Qualifikationen eines anerkannten Steuerberaters
Ein zuverlässiger Berater für internationale Steuerangelegenheiten verfügt in der Regel über:
- Mitgliedschaft im Register der Steuerberater (RB) oder in der Niederländischen Steuerberaterkammer (NOB);
- Erfahrung mit internationalen Steuererklärungen (M- und C-Formulare);
- Kenntnisse des Vertragsrechts und der EU-Besteuerung;
- Zugang zu ausländischen Steuerdatenbanken und Vertragsdokumentationen.
Diese Expertise ist entscheidend für die korrekte Anwendung von Verträgen und die Auslegung komplexer Vorschriften.
Steuerberatung in der Praxis: Fallbeispiele
|
Situation |
Steuerlicher Schwerpunkt |
Lösung durch Beratung |
|
Mitarbeiter zieht nach Spanien, arbeitet aber teilweise weiterhin in den Niederlanden |
Aufteilung des Lohn-/Gehaltseinkommens auf beide Länder |
Anwendung des Doppelbesteuerungsabkommens NL–ES, 183-Tage-Regelung |
|
Unternehmer verlegt Büro nach Deutschland |
Mögliche Exit-Steuer auf stille Reserven |
Zahlungsaufschub durch Sicherungsbescheid |
|
Rentner zieht nach Frankreich |
Doppelbesteuerung der Rentenleistung |
Freistellung im Wohnsitzland gemäß Art. 18 OECD-Musterabkommen |
|
Eigentümer von niederländischem Immobilienvermögen lebt in Belgien |
Box 3-Besteuerung in den Niederlanden und lokale Steuern in Belgien |
Verrechnung gemäß Abkommen und WOZ-Überprüfung |
Rolle von jeofferte.nl
Über die unabhängige Angebotsplattform
jeofferte.nl können Auswanderer, Unternehmer und Privatpersonen einfach anerkannte Steuerberater vergleichen, die auf internationale Besteuerung und Auswanderungsberatung spezialisiert sind.

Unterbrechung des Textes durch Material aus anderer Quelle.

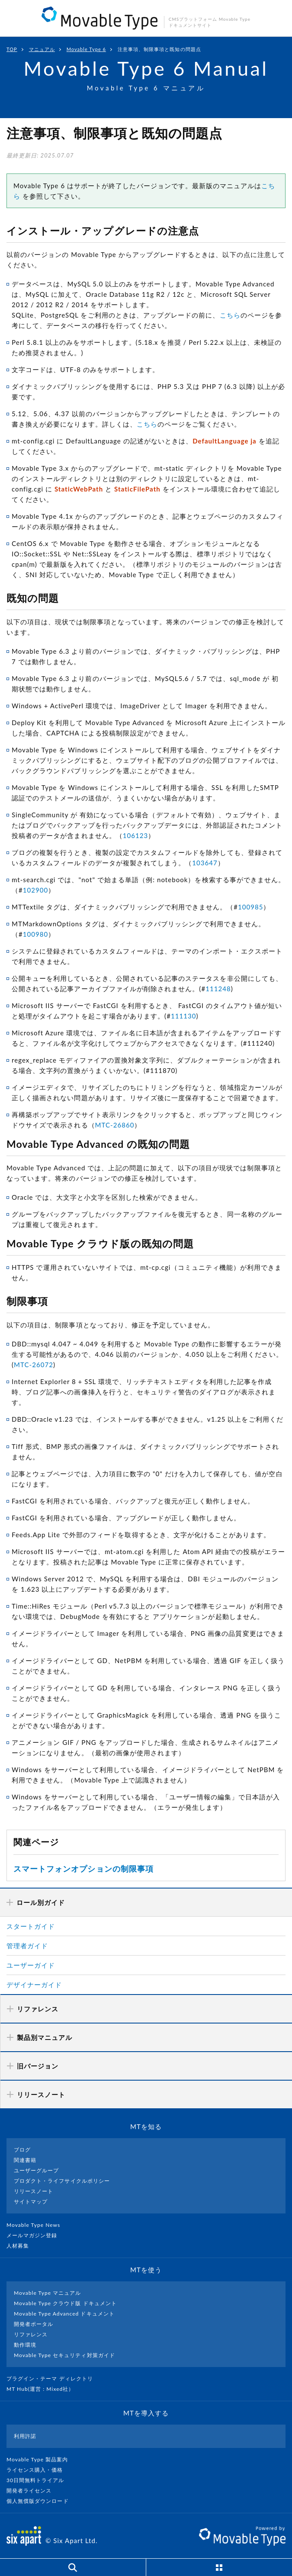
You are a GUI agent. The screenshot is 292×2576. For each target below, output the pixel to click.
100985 (250, 907)
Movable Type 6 (86, 49)
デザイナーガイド (34, 1984)
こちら (230, 315)
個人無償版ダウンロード (41, 2501)
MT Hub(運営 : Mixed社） (43, 2389)
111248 (218, 988)
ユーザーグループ (36, 2170)
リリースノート (33, 2191)
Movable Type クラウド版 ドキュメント (65, 2303)
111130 (183, 1016)
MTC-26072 (33, 1364)
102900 (35, 890)
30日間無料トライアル (38, 2480)
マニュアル (42, 49)
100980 (35, 934)
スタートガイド (30, 1926)
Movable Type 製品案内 (40, 2459)
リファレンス (31, 2334)
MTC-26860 (115, 1125)
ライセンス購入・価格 (38, 2470)
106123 (135, 835)
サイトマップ (31, 2201)
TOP (11, 49)
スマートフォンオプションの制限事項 (83, 1868)
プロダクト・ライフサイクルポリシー (62, 2181)
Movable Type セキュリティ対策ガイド (64, 2355)
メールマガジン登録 (35, 2235)
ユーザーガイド (30, 1965)
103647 (205, 863)
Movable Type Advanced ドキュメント (64, 2313)
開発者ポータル (33, 2324)
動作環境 (25, 2345)
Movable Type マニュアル (47, 2293)
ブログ (22, 2149)
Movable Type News (36, 2225)
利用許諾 (25, 2436)
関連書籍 (25, 2160)
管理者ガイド (27, 1946)
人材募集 (21, 2245)
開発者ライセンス (32, 2490)
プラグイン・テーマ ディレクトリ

Diese Experten bieten Unterstützung bei:
- Erstellung eines Fiskal-Emigrations-Checks;
- Ausfüllen des M-Formulars oder C-Formulars;
- Berechnung von Exit- und Konservierungssteuerbescheiden;
- Beantragung von Wohnsitzbescheinigungen und Vertragsformularen;
- Erstellung von Steuerstrategien für Einkommen, Rente und Vermögen.
Fazit
Steuerberatung ist bei einer Auswanderung von entscheidender Bedeutung.
Die Regeln für die Steuerpflicht, abzugsfähige Ausgaben und die internationale Verteilung von Besteuerungsrechten sind komplex und unterscheiden sich von Land zu Land.
Ein erfahrener Berater sorgt für die korrekte Anwendung von Steuerabkommen, vermeidet Doppelbesteuerung und schützt finanzielle Interessen bei einem Umzug ins Ausland.
Mit professioneller Begleitung verläuft der steuerliche Übergang reibungslos, transparent und vollständig im Einklang mit der niederländischen und internationalen Gesetzgebung.